Yakitori at Torien. Photo by Liz Clayman courtesy Becca PR.

We Should Treat Yakitori With as Much Respect as Omakase Sushi

"My mission is to show them the beauty of the chicken," says Yoshiteru Ikegawa of New York City's Torien.
Bettina Makalintal
Brooklyn, US

For 13 years, chef Yoshiteru Ikegawa has run Tokyo's Torishiki, where he serves omakase-style grilled chicken that has earned him the title as the "world's greatest yakitori chicken master." With only 17 seats, Torishiki is small and notoriously hard to book, but with the opening of his New York City outpost Torien last week, Ikegawa is hoping to sway a bigger audience on his omakase yakitori. Here's why we should be paying attention.


This conversation was conducted through a translator and has been edited and condensed for clarity.

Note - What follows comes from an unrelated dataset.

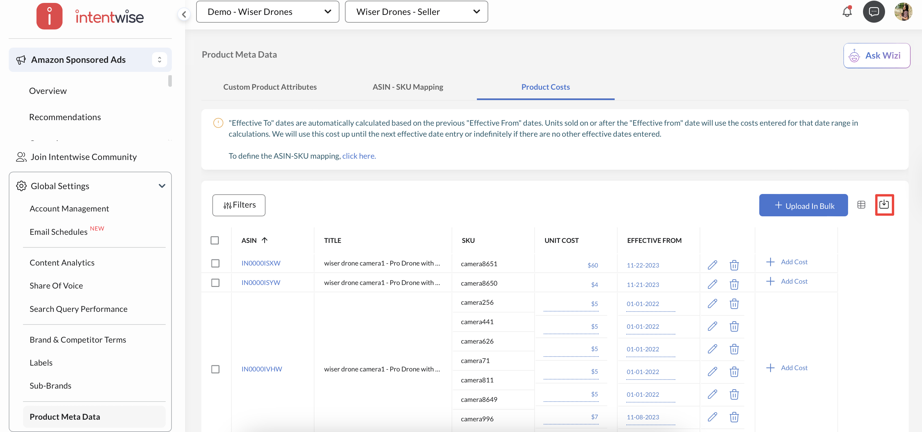Follow the 'click here' mapping link
This screenshot has width=922, height=432.
359,156
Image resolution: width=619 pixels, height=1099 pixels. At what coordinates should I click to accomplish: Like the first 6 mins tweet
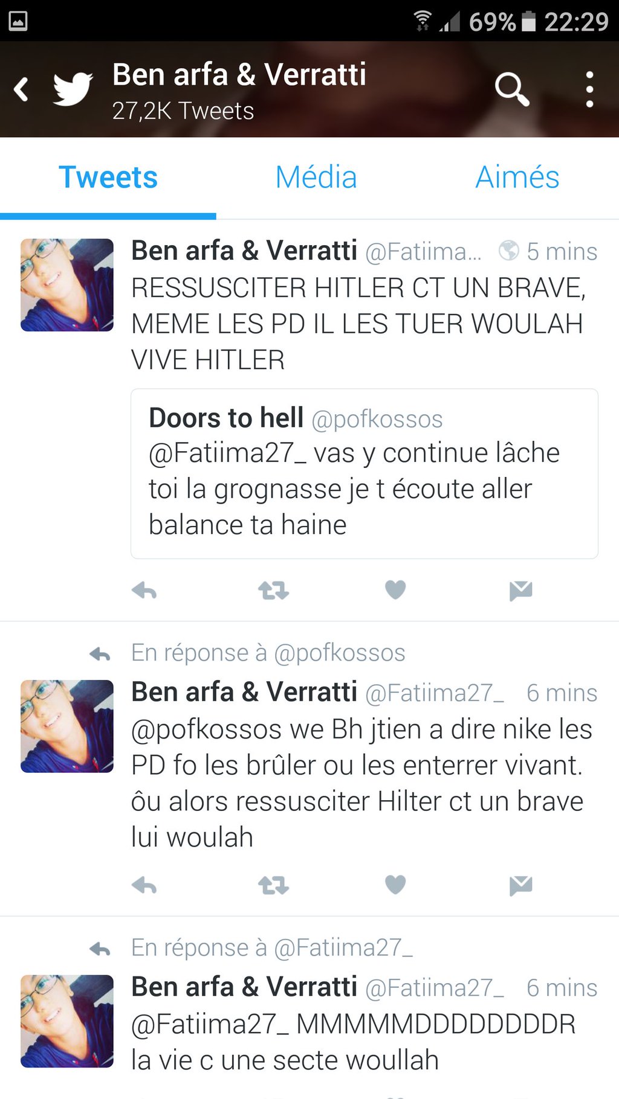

When I was in elementary school, I would always pass this alley of lots of little markets on the way back home from school. Yakitori was one of the street foods in that alley, and it smelled so good. I used to buy a few skewers and take them home to eat. When I went home and ate the yakitori, of course it tasted good, but it didn't have the aroma I experienced in the alley. It was then that I noticed that the charcoal you use to grill is a very important element to bring the beauty of yakitori.

When everybody else wanted to become a fireman or a baseball player, I already wanted to become a yakitori chef. Even when I went to university, I was always thinking about how to [do it]. I was already committed, and I knew that was what I wanted to do my whole life.

After graduating from university, I thought that to become a chef, I had to know how the guests will see me. Instead of going to a restaurant right away, I worked as a salesman. I studied how people react and what makes people happy. At that time, lots of chefs in Japan, they were the boss. Everybody was almost scared of the chef and I didn't like that. That's why I started from the bottom—the salesman being shut out.

Meanwhile, I went to more than 100 yakitori places in Tokyo and I finally found one place that I liked. I fell in love with that concept and I studied there for seven years under the chefs.


In Japan, yakitori is very popular. It's almost like it's so normal that not many people take a moment to think about how great this cuisine is. Of course I love to spread the culture of yakitori in Japan, but when foreigners visit and experience yakitori, they're also very interested. I wanted to bring the beauty of yakitori outside of Japan. Once I visited New York, I felt that it's full of energy and many cultures, and it's the best place to start [doing that]. From there, it will go all over the world.

Thirteen years ago in Japan, the omakase style of yakitori was a minority. Now, it is more mainstream. [At that time], chicken would be grilled, but there were not many people cooking so many parts of the chicken, and everything was grilled at the same temperature for the same time. It was a delicacy, but it didn't have much technique. Now, more chefs are more interested in using each organ, each part of the chicken, and cooking them in different ways, and that led to these omakase-style yakitori restaurants [in Japan].

When a customer comes to the counter, they ask, "What is the best that you have today?" That's how omakase works for yakitori. Because it's omakase, we ask them what they cannot eat, but except for that, I show the customer what the best part of the meat is each day to let them enjoy and experience parts of the chicken they didn't know before.

Just like sushi, you start with something light and go toward something more rich, something more fatty. The toppings and accompaniments are seasonal vegetables, and the skewers vary with each season. With the chicken, there's a skinny season and a fatty season, so depending on that, I'll change the order of how I select the skewers. At this moment in the United States, I don't think people have the experience seeing different parts of the chicken in yakitori. My mission is to show them the beauty of the chicken.

From separating all the parts of the chicken with specific cuts, we can bring out the flavor and characteristics of each part of the meat. How each part cooks is different, so when I put the meat on the skewer, I calculate the thickness and the angle and everything so the chicken will taste the best. It takes a chef who knows everything about the chicken and everything about the grilling [process].

Another part that I love about dining omakase style is the counter seating. The chef can see the guest's face; I'm grilling and I'm looking at the guest for the perfect time to put the skewer on the plate. By doing that, the space unites; the kitchen and the customer's side are in one unit. It's about the full dining experience.

When you mention yakitori, I want people to know that omakase is the best way to [enjoy it]. Omakase sushi has been known in Japan forever, but in the US, it's just the last ten years that people have understood that as the best way to eat it. It just takes time, but eventually, people in America will understand that the best yakitori is omakase style.